YOUR INSTRUCTIONS: With pictures left out, set down exactly the lines that begin at the one containing "Given: Select the size S row cell" and end with the last line of the entries below.

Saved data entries

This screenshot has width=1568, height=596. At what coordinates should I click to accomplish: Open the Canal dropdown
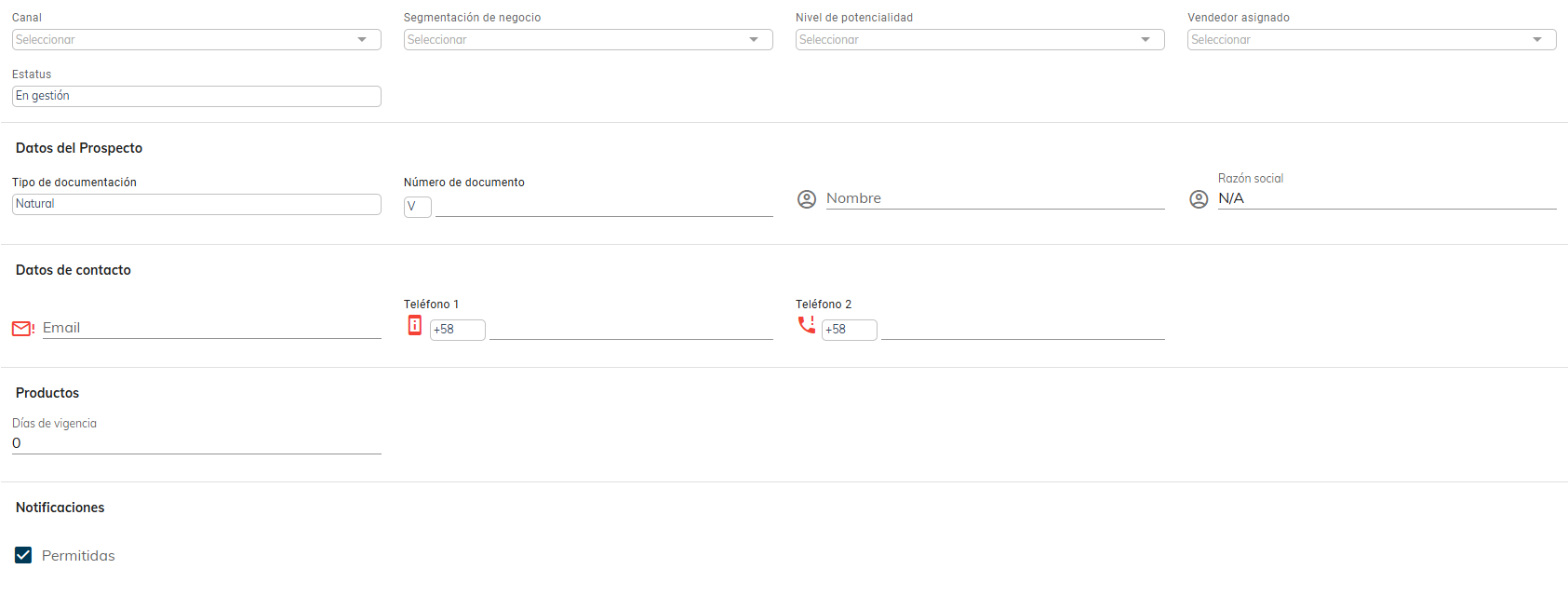coord(196,40)
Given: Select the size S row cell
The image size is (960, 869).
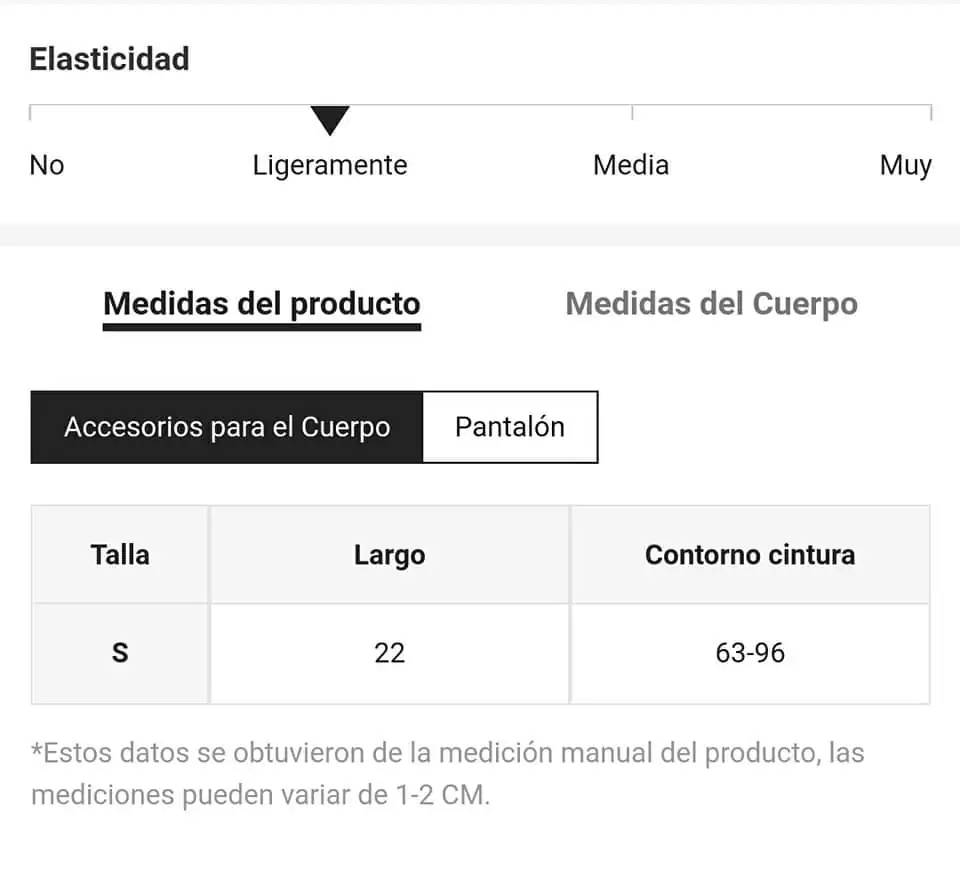Looking at the screenshot, I should click(x=120, y=653).
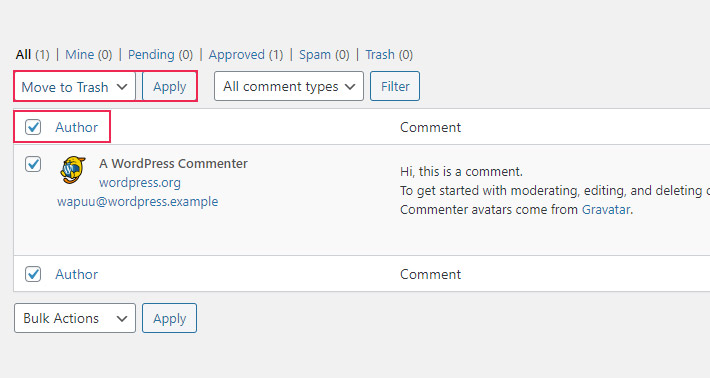Click the Filter button

(395, 86)
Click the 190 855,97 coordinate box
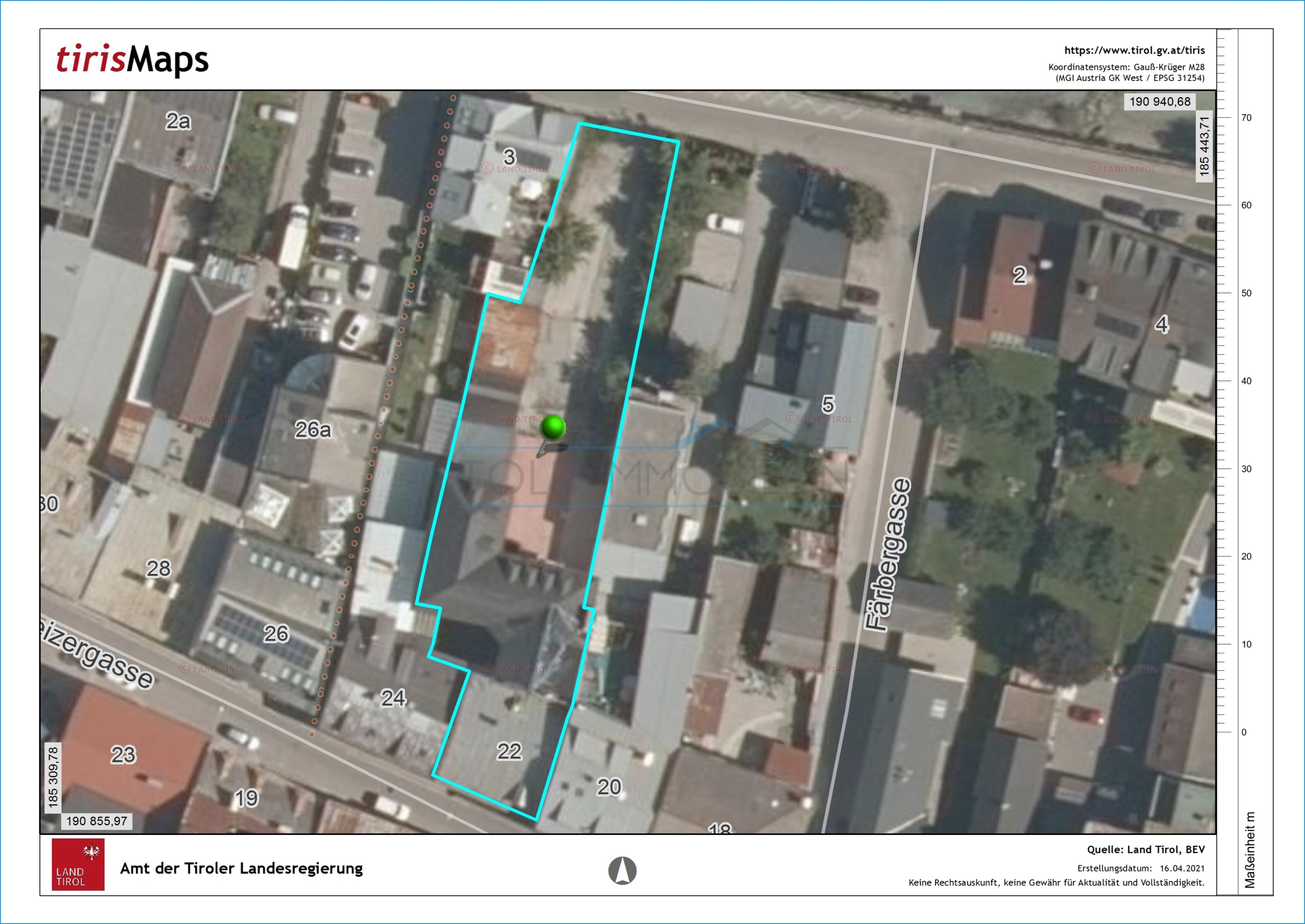The height and width of the screenshot is (924, 1305). (97, 821)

WRITTEN REPLY:
Given: Select the size S row cell
The image size is (960, 869).
Looking at the screenshot, I should click(x=120, y=653).
Click the Filter button

(395, 86)
Click the 190 855,97 coordinate box
The height and width of the screenshot is (924, 1305). (97, 821)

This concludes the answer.